24 Mar 10
Prolonged mechanical ventilation in a respiratory care setting: a comparison of outcome between tracheostomized and translaryngeal intubated patients
By Y Wu , Y Tsai , C Lan , C Huang , C Lee , K Kao and J Fu
Mechanical ventilation of patients may be accomplished by either translaryngeal intubation or tracheostomy. While numerous ICU studies have compared various outcomes between the two techniques, there is no definitive consensus that tracheostomy is superior. Comparable studies have not been performed in a respiratory care center (RCC) setting.
Methods
This was a retrospective observational study of 985 tracheostomy and 227 translaryngeal intubated patients who received treatment in a 24-bed RCC between November 1999 and December 2005. Treatment and mortality outcomes were compared between tracheostomized and translaryngeal intubated patients, and the factors associated with positive outcomes in all patients were determined.
Results
Duration of RCC (22 vs. 14 days) and total hospital stay (82 vs. 64 days) and total mechanical ventilation days (53 vs. 41 days) were significantly longer in tracheostomized patients (all P<0.05).
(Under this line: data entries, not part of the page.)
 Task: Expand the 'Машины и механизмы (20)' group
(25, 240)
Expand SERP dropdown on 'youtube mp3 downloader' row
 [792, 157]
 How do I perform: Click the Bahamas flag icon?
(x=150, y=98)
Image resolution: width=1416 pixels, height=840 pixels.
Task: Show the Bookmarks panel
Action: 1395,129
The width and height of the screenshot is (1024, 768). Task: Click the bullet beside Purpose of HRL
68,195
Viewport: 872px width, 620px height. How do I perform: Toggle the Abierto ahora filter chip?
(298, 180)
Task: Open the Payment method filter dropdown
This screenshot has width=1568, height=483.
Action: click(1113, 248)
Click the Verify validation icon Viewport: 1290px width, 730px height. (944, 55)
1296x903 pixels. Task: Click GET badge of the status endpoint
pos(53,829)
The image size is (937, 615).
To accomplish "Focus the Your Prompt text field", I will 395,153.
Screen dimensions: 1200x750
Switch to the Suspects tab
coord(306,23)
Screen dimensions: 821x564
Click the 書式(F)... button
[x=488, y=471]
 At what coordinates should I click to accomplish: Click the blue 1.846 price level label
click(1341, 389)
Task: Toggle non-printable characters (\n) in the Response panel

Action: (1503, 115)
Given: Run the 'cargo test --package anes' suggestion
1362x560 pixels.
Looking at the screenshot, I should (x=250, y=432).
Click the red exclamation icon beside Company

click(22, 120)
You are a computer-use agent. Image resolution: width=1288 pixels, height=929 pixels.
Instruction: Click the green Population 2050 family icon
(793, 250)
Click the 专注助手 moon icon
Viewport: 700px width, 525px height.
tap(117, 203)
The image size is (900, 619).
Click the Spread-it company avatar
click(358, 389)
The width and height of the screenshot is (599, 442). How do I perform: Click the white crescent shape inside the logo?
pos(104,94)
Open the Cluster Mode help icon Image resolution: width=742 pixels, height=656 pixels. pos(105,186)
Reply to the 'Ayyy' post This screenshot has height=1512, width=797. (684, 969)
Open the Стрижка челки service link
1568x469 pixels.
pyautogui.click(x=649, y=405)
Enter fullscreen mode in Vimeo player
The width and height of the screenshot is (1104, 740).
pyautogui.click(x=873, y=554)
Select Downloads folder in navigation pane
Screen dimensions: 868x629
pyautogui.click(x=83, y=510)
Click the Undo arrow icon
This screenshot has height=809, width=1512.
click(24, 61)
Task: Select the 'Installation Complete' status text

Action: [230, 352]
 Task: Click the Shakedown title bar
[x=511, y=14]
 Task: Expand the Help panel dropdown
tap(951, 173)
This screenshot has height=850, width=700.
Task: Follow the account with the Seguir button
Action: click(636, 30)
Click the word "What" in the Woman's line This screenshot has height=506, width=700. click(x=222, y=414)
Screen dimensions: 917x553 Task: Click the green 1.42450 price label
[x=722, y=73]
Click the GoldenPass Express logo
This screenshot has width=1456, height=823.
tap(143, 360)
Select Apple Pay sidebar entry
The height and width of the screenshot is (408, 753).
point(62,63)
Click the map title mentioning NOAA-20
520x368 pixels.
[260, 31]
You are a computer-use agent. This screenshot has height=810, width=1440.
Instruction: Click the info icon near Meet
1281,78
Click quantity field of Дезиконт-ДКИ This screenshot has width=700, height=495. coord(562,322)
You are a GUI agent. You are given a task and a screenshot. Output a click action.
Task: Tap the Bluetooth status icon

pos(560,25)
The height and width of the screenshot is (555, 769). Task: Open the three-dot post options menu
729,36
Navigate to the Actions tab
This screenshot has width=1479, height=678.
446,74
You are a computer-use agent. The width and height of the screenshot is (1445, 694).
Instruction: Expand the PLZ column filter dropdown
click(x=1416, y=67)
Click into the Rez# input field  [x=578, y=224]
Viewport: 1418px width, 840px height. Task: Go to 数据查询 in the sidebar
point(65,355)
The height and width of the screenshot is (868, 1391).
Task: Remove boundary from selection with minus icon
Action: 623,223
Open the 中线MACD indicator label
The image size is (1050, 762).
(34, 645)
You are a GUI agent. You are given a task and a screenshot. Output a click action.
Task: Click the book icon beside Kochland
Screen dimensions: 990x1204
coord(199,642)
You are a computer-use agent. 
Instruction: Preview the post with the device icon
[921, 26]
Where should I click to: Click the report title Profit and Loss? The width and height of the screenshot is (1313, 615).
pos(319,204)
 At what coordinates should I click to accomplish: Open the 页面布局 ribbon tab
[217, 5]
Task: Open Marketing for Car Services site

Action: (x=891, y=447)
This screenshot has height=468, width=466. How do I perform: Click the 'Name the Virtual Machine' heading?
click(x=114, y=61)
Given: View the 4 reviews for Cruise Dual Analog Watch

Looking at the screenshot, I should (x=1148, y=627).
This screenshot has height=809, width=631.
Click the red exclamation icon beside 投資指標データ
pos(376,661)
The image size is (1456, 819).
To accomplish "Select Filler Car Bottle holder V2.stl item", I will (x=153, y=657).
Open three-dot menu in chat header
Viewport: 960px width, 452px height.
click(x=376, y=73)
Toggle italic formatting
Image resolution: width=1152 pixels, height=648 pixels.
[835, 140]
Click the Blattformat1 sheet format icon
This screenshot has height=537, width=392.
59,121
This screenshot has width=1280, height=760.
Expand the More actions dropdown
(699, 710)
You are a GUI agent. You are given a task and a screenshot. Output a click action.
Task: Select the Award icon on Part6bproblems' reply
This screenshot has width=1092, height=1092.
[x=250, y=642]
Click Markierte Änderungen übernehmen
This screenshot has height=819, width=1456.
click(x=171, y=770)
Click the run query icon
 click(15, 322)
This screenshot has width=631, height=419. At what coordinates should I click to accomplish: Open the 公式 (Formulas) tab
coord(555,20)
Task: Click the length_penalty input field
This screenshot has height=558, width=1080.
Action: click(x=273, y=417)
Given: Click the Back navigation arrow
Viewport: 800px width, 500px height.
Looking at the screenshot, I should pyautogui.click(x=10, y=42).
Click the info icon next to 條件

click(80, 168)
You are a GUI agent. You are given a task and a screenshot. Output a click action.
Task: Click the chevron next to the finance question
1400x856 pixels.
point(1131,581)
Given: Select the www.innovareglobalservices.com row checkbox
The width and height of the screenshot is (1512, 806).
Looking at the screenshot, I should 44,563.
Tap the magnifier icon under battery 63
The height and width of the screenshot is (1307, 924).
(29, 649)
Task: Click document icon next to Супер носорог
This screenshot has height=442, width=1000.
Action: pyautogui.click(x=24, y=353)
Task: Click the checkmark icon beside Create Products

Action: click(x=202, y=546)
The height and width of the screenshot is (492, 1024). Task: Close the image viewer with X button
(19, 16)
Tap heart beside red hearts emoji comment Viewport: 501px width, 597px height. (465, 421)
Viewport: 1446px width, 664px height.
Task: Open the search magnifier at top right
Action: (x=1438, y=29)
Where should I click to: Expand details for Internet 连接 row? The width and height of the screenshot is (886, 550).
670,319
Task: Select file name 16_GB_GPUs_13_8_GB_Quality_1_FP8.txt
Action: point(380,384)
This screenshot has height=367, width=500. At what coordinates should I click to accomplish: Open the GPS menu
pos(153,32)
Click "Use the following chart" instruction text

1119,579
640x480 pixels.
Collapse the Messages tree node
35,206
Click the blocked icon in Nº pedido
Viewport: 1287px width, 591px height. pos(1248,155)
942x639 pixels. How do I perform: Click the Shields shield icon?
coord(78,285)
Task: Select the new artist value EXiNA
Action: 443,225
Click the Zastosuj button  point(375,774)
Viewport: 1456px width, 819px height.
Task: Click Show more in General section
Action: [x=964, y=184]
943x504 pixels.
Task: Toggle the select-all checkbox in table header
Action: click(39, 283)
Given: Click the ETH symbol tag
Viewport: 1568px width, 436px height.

The rate of in-hospital mortality was significantly higher in the translaryngeal group (45% vs. 31%, P<0.05). There were no significant differences in weaning success between the groups (both were over 55%), nor RCC mortality. Due to significant baseline between group heterogeneity, case match analysis was performed. This analysis confirmed the whole cohort findings, except for the fact that there was only a trend for in-hospital mortality to be higher in the translaryngeal group (P=0.08). Stepwise logistic regression revealed that patients with a lower median severity of disease (APACHE II score <18) who were properly nourished (albumin >2.5 g/dL) or had normal metabolism (BUN <40 mg/dL) were more likely to be successfully weaned and survive (all P<0.05). Patients who were tracheostomized were also significantly more likely to survive (P<0.05)
Conclusions
These findings suggest that the type of mechanical ventilation does not appear to be an important determinant of weaning success in an RCC setting. Focused care administered by experienced providers may be more important for facilitating weaning success than the ventilation method used. However, our findings do suggest that tracheostomy may increase the likelihood of patient survival.